U.S. solar had a strong first quarter, but the coronavirus will pose challenges going forward
- Solar power in the U.S. has, like many other sectors, been hit by the coronavirus pandemic.
- It's projected that 113 GW will be installed between 2020 and 2025.
The American solar industry installed 3.62 gigawatts of photovoltaic capacity during the first quarter of 2020, a record amount for the period, according to new analysis published Thursday.
While the number may sound encouraging, the U.S. Solar Market Insight Q2 2020 report, released by the Solar Energy Industries Association (SEIA) and Wood Mackenzie, painted a mixed picture for a sector which has, like many others, been hit by the coronavirus pandemic.
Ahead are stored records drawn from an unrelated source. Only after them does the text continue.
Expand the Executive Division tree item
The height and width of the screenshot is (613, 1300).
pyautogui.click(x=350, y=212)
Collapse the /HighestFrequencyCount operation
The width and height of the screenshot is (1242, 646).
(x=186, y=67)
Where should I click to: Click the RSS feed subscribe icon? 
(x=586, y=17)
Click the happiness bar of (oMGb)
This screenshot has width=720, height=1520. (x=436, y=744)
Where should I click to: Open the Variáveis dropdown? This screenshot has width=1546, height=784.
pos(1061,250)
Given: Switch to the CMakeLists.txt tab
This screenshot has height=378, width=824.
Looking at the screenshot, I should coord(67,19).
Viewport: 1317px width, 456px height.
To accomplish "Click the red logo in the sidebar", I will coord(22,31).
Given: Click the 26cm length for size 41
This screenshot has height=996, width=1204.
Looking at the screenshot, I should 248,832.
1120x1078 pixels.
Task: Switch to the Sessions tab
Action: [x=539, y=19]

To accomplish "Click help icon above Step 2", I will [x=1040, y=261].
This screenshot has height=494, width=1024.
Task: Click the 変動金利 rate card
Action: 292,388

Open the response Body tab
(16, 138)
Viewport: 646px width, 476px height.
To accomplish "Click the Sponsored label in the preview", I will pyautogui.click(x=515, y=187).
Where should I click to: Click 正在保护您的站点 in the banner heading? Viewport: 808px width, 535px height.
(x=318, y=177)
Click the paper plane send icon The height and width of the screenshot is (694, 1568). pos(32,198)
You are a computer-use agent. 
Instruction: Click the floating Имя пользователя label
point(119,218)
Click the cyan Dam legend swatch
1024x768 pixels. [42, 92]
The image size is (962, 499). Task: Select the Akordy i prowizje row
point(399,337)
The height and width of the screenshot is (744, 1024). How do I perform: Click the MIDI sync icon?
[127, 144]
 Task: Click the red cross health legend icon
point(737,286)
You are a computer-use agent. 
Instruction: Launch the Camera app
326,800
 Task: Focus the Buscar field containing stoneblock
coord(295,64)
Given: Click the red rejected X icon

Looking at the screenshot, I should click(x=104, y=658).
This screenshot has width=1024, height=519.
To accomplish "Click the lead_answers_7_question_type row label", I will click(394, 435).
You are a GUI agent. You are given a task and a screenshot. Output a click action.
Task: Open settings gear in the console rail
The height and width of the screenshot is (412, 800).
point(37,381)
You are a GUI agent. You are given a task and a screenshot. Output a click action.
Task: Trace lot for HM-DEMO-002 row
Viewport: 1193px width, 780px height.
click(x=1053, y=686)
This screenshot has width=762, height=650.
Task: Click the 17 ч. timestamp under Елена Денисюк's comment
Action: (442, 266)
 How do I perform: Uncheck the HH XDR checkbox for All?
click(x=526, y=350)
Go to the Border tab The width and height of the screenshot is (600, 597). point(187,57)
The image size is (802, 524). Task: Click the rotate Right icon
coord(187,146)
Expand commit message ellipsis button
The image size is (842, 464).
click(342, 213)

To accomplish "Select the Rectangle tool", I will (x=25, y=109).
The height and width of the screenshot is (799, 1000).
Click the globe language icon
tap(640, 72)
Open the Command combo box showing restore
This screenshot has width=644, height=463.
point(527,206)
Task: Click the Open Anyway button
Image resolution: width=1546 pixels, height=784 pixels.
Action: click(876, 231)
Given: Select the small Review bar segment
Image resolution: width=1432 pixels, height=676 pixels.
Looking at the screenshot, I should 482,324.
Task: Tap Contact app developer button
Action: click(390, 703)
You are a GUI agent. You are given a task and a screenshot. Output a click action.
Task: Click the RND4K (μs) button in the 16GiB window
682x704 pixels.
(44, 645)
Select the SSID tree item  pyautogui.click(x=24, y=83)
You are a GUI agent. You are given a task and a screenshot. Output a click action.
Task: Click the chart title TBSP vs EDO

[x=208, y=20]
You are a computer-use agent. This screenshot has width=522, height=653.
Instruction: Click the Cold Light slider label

Photovoltaic refers to a way of directly converting light from the sun into electricity, while capacity is used to describe the maximum amount that installations can produce, not what they are currently generating.
In a statement, the SEIA noted that while the "first quarter of the year was largely unaffected by the pandemic," impacts were "expected to appear beginning in the second quarter."
Abigail Ross Hopper, the president and CEO of the SEIA, said the solar industry had "certainly been impacted by the pandemic, resulting in uncertainty for businesses and 72,000 Americans out of a job."
Wood Mackenzie is projecting close to 18 GW of installations this year, which would represent yearly growth of 33%. Due to the impact of Covid-19, however, the figure is 9% lower than the almost-20 GW of installations previously forecast.
Longer term, it's now projected that 113 GW will be installed between 2020 and 2025, a drop of 3.6 GW compared to an earlier forecast.
"While the utility segment shows promise with sustained levels of procurement so far, lower energy demand due to productivity loss and wholesale electricity market price drops will add to the uncertainty," Ravi Manghani, head of solar at Wood Mackenzie, said in a statement.
"All in all, the pandemic and the ensuing economic slowdown will weigh heavily on the solar industry in the coming months if the economy is slow to recover and financing dries up."